_Work required_. Among the entries below, find all lines that include "agent" and copy them.

_Provided data_.

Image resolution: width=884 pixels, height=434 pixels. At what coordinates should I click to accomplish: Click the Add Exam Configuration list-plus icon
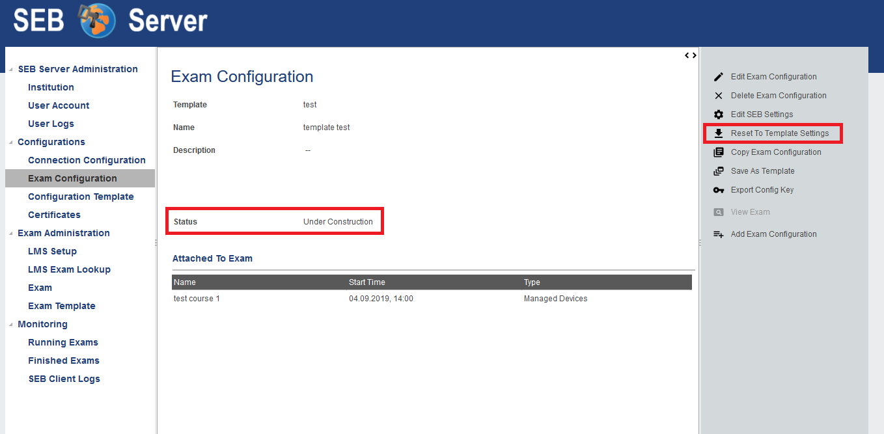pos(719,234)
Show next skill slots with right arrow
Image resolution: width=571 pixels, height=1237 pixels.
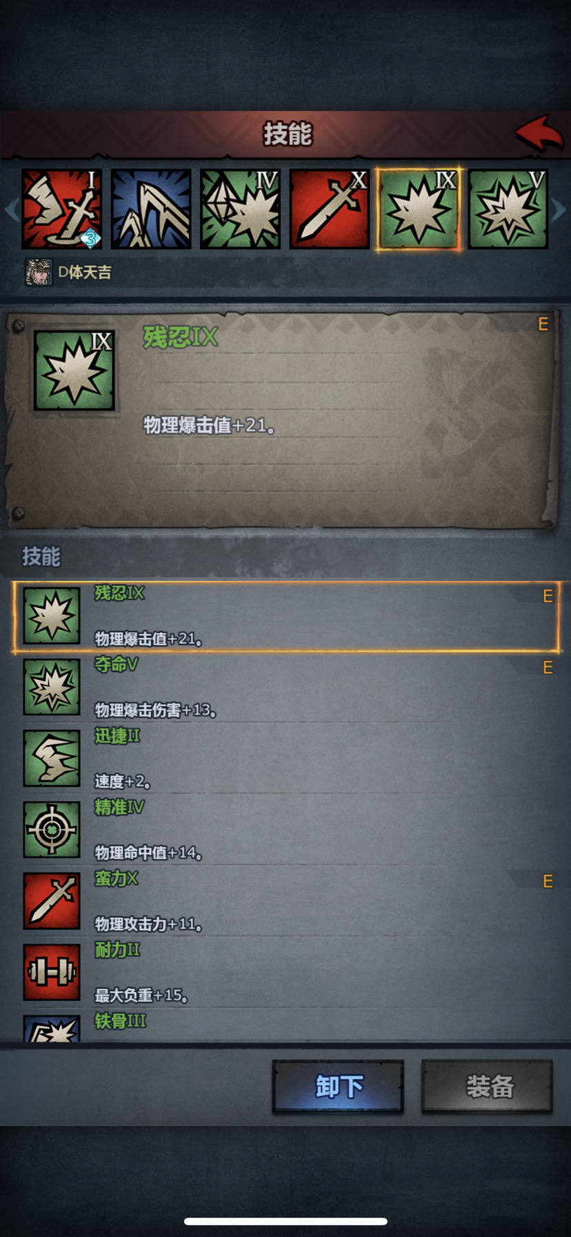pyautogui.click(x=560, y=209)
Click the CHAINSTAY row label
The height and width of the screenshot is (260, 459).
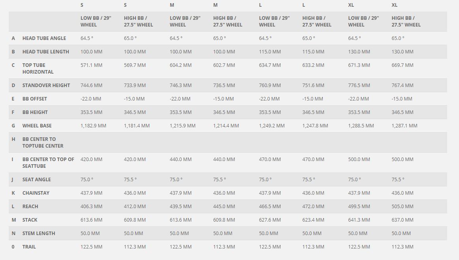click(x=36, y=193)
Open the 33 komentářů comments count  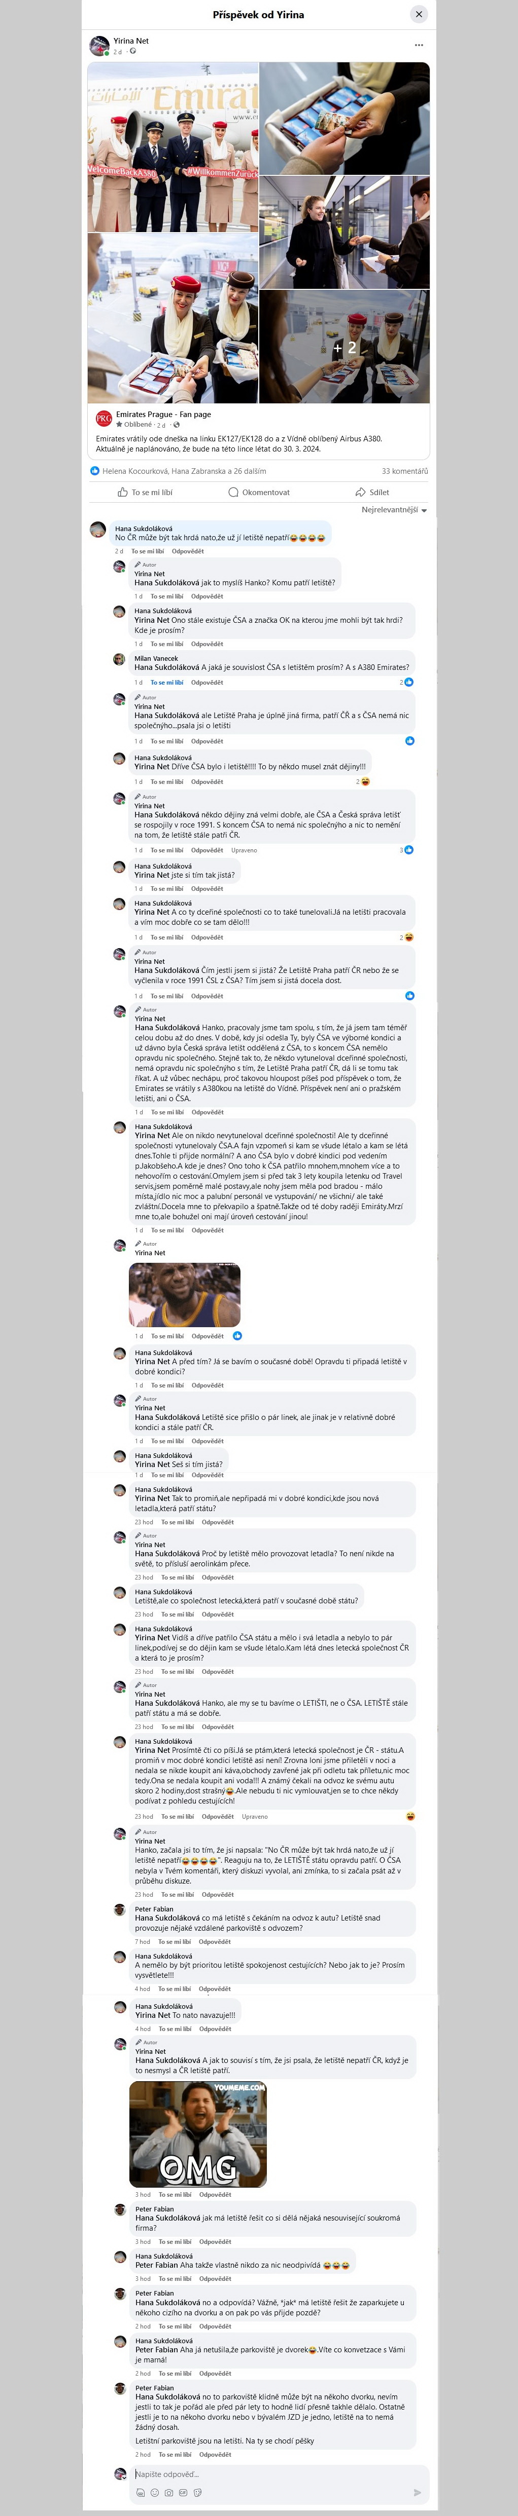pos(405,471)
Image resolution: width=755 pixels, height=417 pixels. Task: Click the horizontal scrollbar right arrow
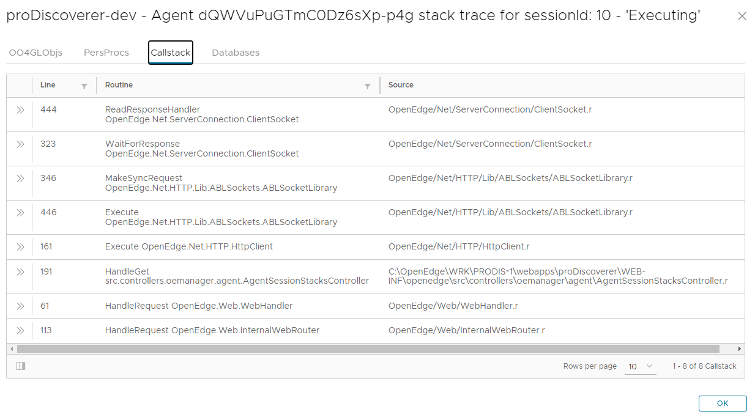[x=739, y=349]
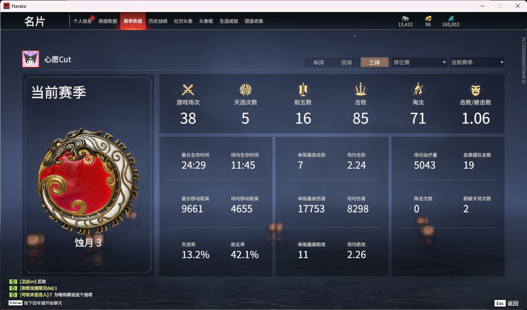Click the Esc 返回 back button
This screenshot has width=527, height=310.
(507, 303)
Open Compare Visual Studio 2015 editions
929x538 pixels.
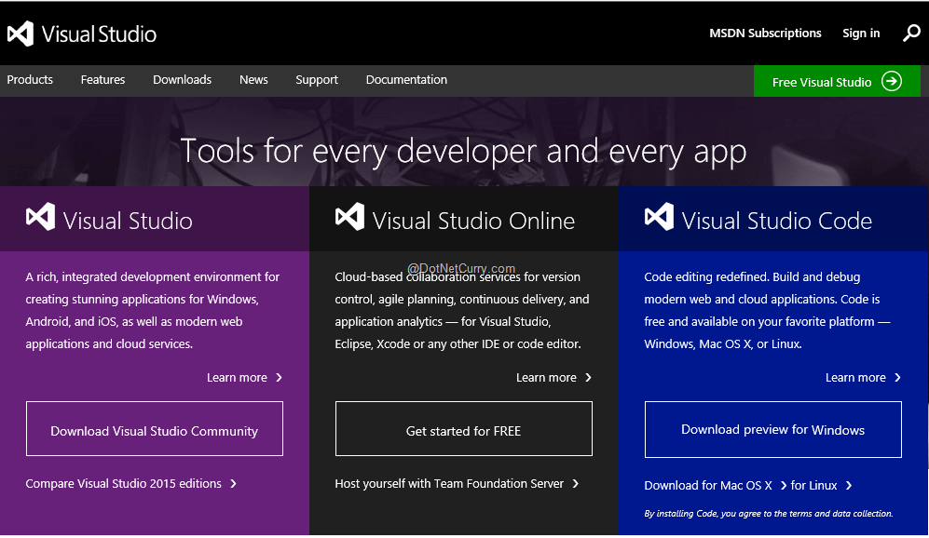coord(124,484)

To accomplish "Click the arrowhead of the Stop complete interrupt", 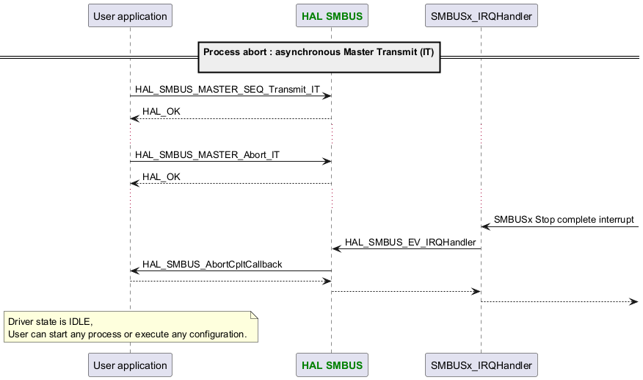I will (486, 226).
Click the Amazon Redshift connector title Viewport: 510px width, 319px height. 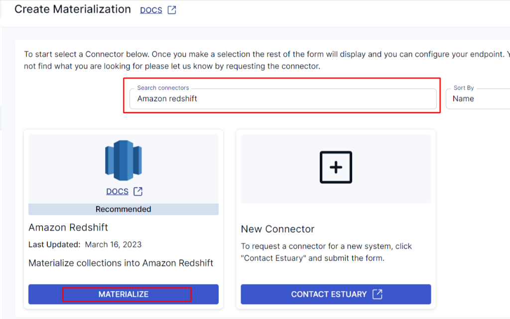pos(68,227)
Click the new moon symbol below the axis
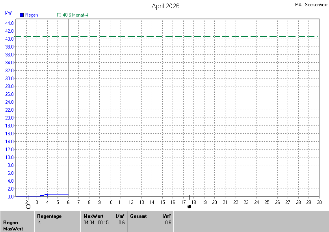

==

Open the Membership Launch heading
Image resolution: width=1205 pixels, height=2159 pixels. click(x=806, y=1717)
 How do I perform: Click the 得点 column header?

...

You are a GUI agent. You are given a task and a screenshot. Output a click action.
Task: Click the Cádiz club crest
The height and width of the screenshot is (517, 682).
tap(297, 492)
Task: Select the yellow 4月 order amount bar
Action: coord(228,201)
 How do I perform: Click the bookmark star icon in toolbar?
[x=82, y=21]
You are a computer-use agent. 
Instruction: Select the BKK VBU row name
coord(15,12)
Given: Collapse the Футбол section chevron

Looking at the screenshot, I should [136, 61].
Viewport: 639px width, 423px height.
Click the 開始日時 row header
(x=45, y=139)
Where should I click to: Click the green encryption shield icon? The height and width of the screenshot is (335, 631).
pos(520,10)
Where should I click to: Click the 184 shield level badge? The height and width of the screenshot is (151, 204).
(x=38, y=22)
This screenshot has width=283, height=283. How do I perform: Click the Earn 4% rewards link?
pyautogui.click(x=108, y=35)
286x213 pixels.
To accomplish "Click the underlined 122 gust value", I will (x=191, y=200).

_Reply to the exercise_.
You are a GUI agent. You are given a task and a screenshot. Output a click action.
You are a computer-use agent. 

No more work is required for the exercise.